Text -
•••••

Adobe’s New Direction

AdobeAdobe are looking to the future with two products that seem strange but, as Drew Turney discovers, make perfect sense.

As the leader in design software, Adobe is the company much of the world naturally looks towards for future trends. The most recent MAX, Adobe’s yearly product announcement round-up and conference, saw two new directions that might affect the way your designers work any day now.

Up in the air

We’ve seen cloud offerings from all the major technology vendors in the last few years, from Microsoft to Symantec and industry leader Google. Online is the last place you’d expect to perform design and production for marketing or advertising, but Adobe Creative Cloud (creative.adobe.com) promises to unshackle you from your desktop system forever.

It seems disingenuous at first – as few other industries realise, designers deal in huge file sizes that seem completely unsuited to online productivity models. If you’re updating a document on Google Docs, for example, you need only commit to a few text or calculation changes, no big drain on networks of today.

But two things have changed that mean Adobe’s Creative.cloud might work. One, fast online connectivity is now pervasive through much of the world. Because of Australia’s reliance on our primary (some would say monopoly) carrier, huge down- and uploads have never been realistic, but with the advent of the NBN, we might soon end up leading the world when it comes to fast broadband.

•••••

Source information -
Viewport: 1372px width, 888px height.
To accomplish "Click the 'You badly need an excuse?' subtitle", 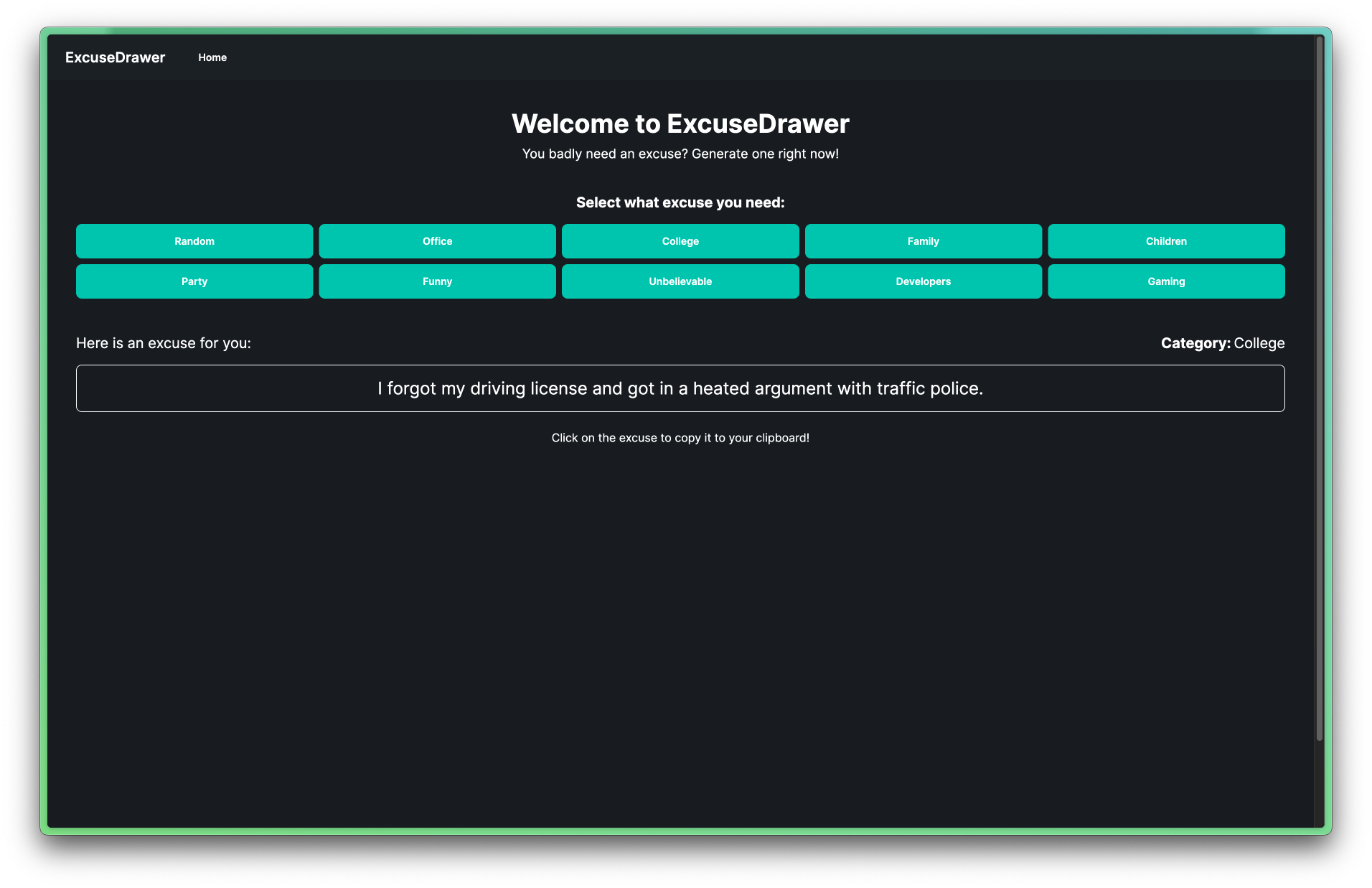I will click(680, 154).
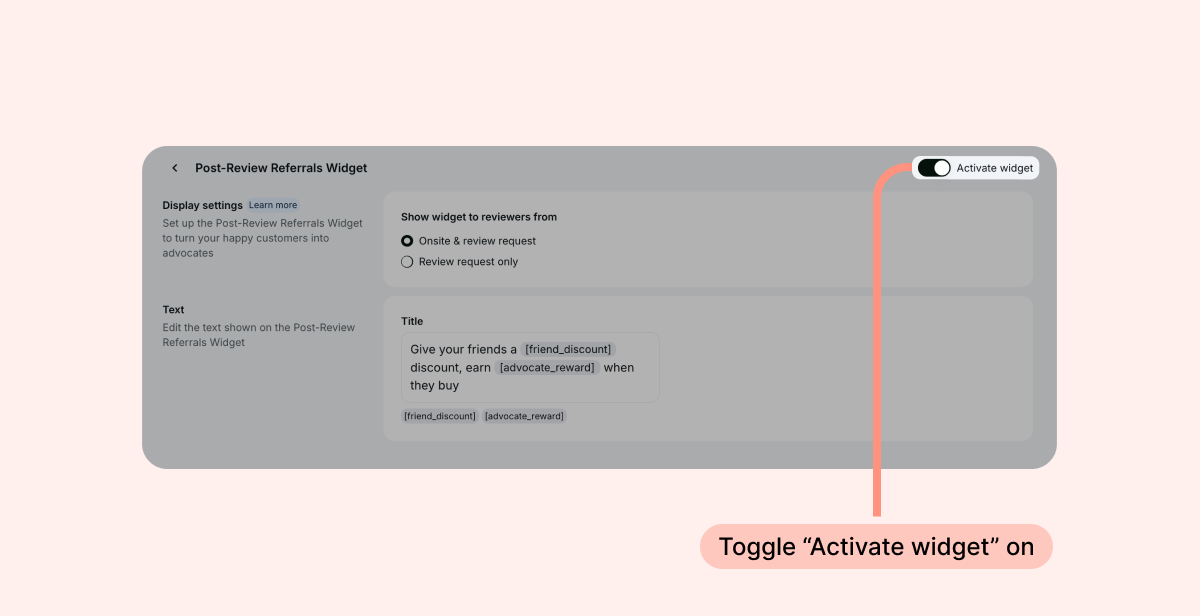
Task: Click the [friend_discount] token inside the title text
Action: tap(567, 349)
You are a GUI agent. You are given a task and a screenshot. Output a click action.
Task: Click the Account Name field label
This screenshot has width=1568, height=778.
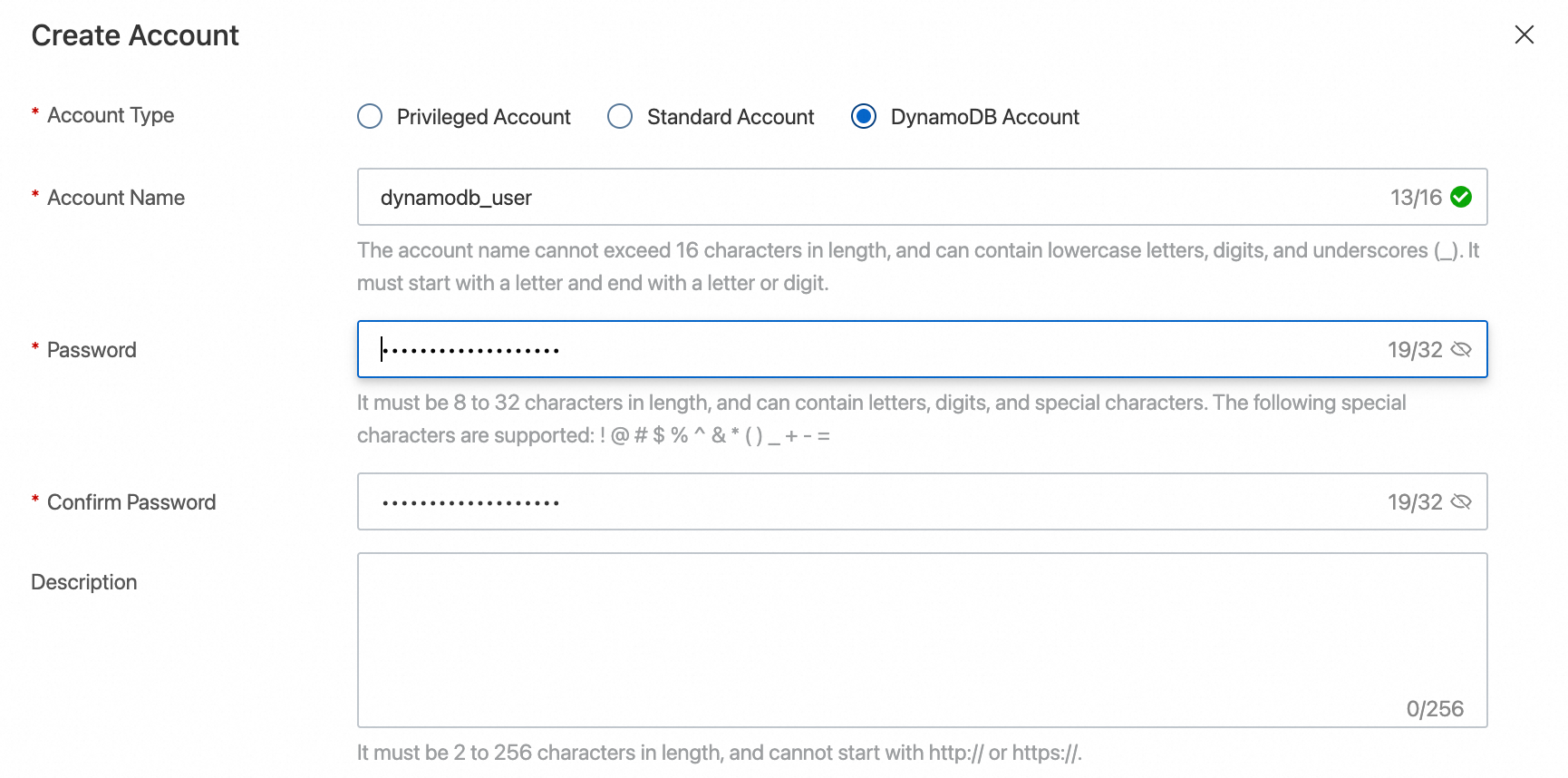point(116,198)
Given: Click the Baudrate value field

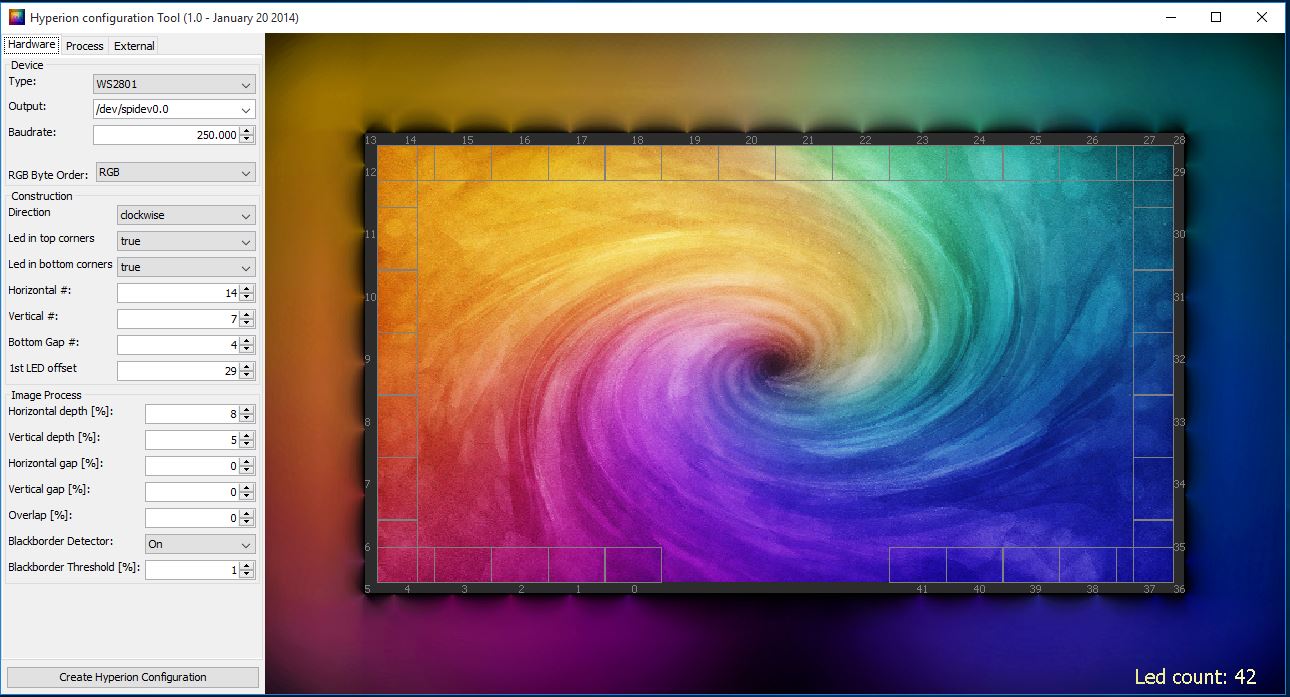Looking at the screenshot, I should pyautogui.click(x=166, y=135).
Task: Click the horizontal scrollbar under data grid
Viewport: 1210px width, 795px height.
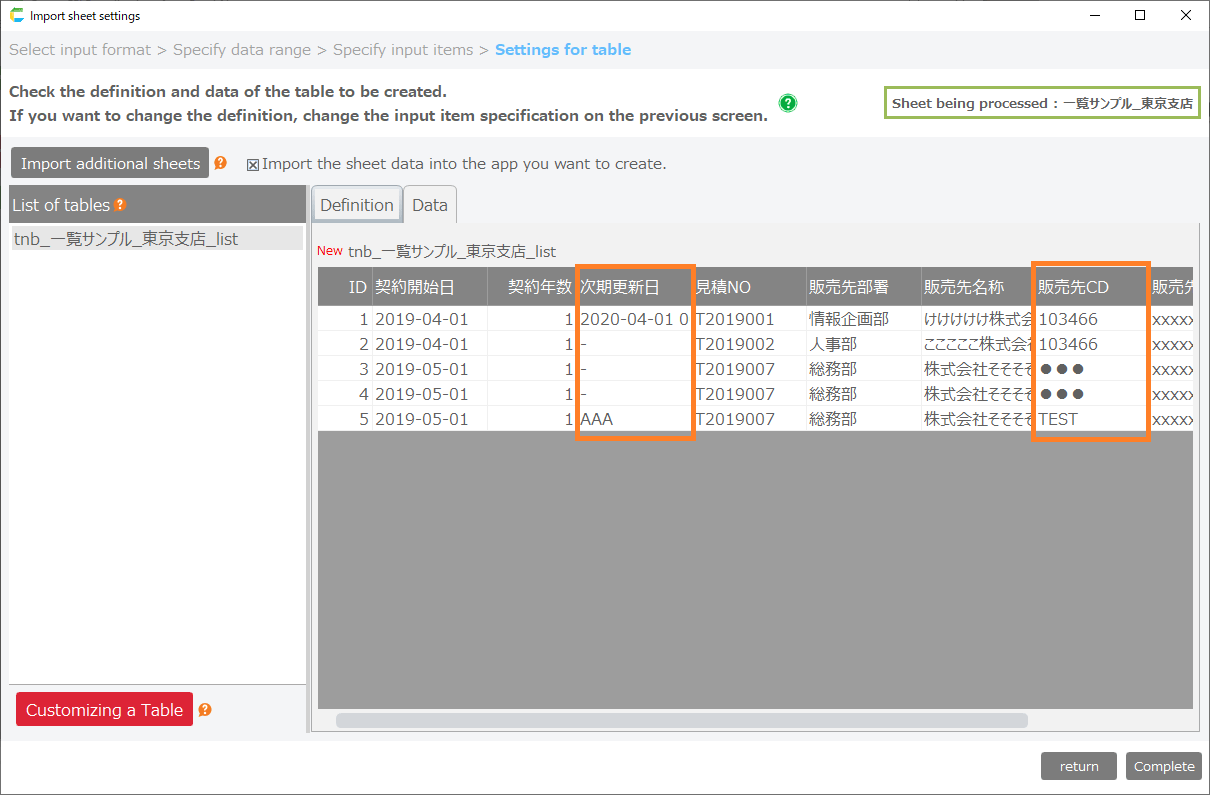Action: pos(681,720)
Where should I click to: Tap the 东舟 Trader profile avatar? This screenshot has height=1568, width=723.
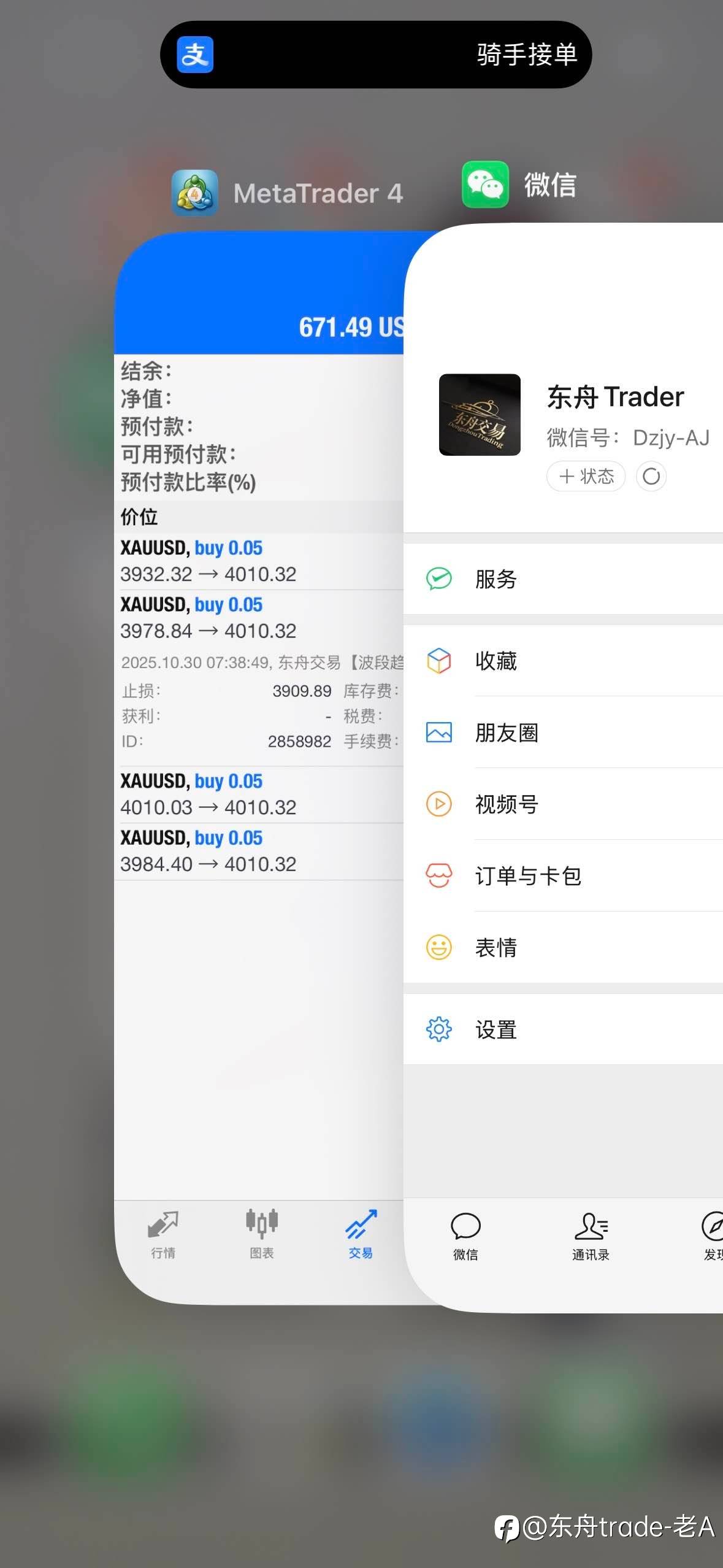(x=480, y=415)
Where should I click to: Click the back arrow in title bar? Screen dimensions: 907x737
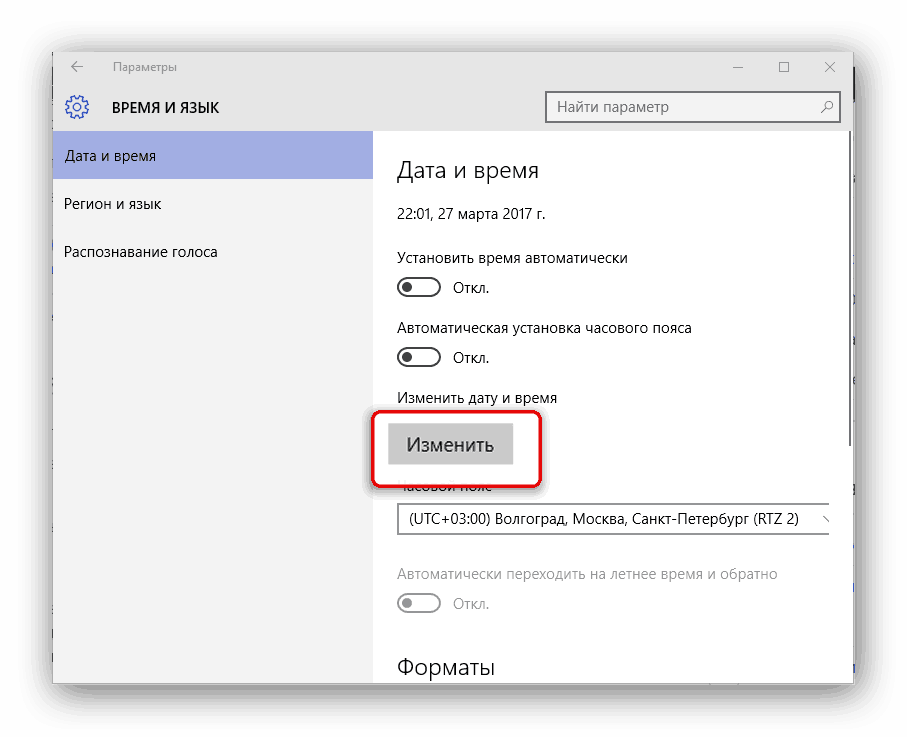[77, 67]
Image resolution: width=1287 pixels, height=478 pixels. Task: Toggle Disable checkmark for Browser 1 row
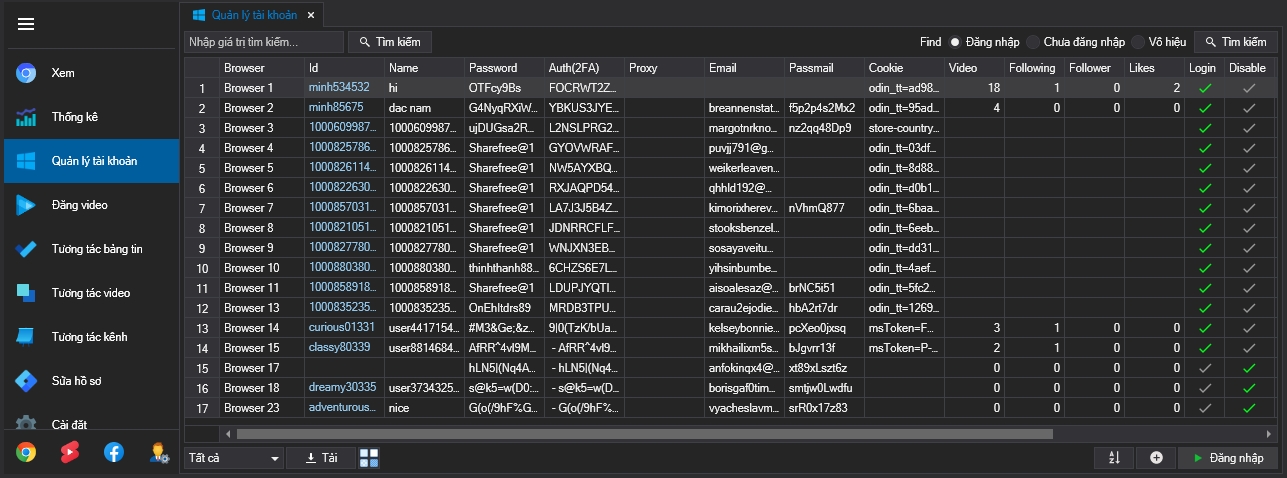pyautogui.click(x=1247, y=88)
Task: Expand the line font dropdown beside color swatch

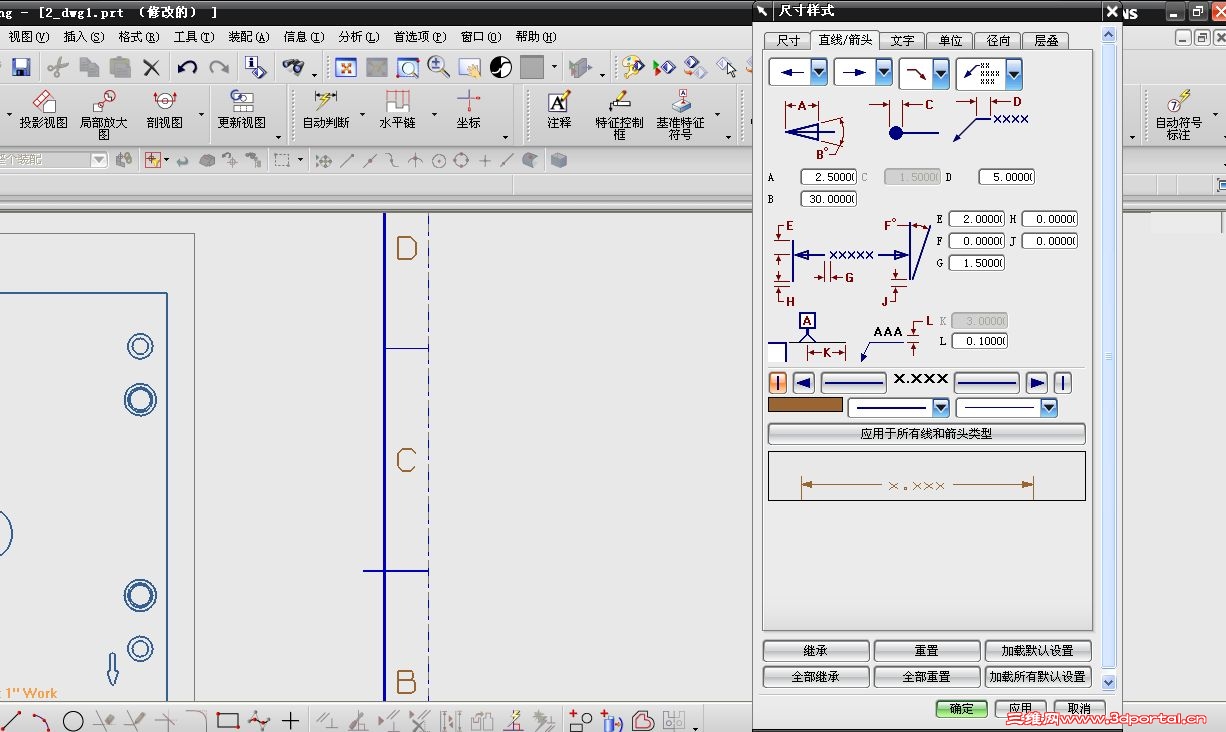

•••••

What the task asks - Please state what MAX is, according to the Adobe article above.

Task result - Adobe's yearly product announcement round-up and conference.